ある日のことです。雷蔵さんに「オレの代わりに芝居見に行ってくれるか?」って言われたんです。「いいですよ、やることないし」と答えると「あとで切符届けるからね」と。で、お付きのおじさんが切符を茶封筒に入れて持ってきてくれたんです。

「じゃあ行ってきます!」と封筒を開けると「あれ、お金が入ってる」。雷蔵さんが切符のほかにお金を入れてくれていたんです。芝居のあとにご飯を食べるか、一杯飲んで帰りなさいよ、ということでしょうね。

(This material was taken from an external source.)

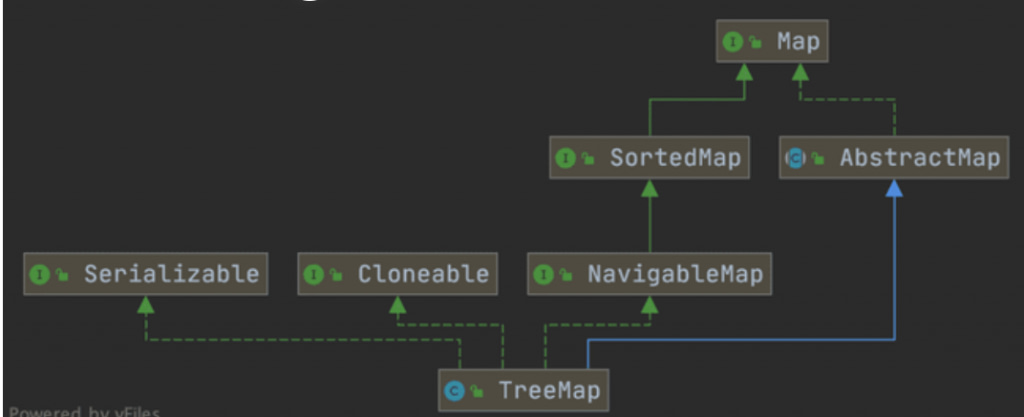Click the interface icon beside Serializable
Image resolution: width=1024 pixels, height=417 pixels.
(x=40, y=273)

 雷蔵さんはあのとき、まだ34、35歳くらいだったと思います。自分はその年になっても、とてもそんな心遣いはできなかった。自分のことで精いっぱいでね。

 なぜオレに切符をくれたんだろう、と思うけど、たぶん「こいつはヘタだから芝居を見せて、少しでもお芝居というものがどういうものかを考えさせよう」ということじゃないでしょうか。見たあとで、三隅監督や助監督さんたちが「今日の芝居はこうだった」って意見を言い合うのを見て、勉強させてもらいました。

 三隅監督は等身大の大きな鏡をくださいましてねえ。「自分の姿を映しなさい」と言われました。自分というものがどういうものかを、鏡でよく見なさい。そしてその自分を使って芝居を表現しなさい、と。やはり雷蔵さんや三隅監督との出会いは大きかったですねえ。

――1969年に雷蔵さんが37歳で亡くなるまで、よき関係は続いた。71年にフリーとなり、多くのドラマや映画に出演してきた。

 俳優をやる前は「自分にも才能があるかもしれない」と思っていたけれど、ふたを開けてみたら何の才能もなかった。

 いや、本当です。だんだん気づいていきますよ。まったくゼロではないかもしれないけど、いや本当に才能のある人はこんなもんじゃないな、と。

 でも、じゃあ才能がないとダメなのか、というと、そういうことでもないと思うんです。才能がなくても経験値を増やしていけば、俳優をやっていけるんじゃないか、というふうにね。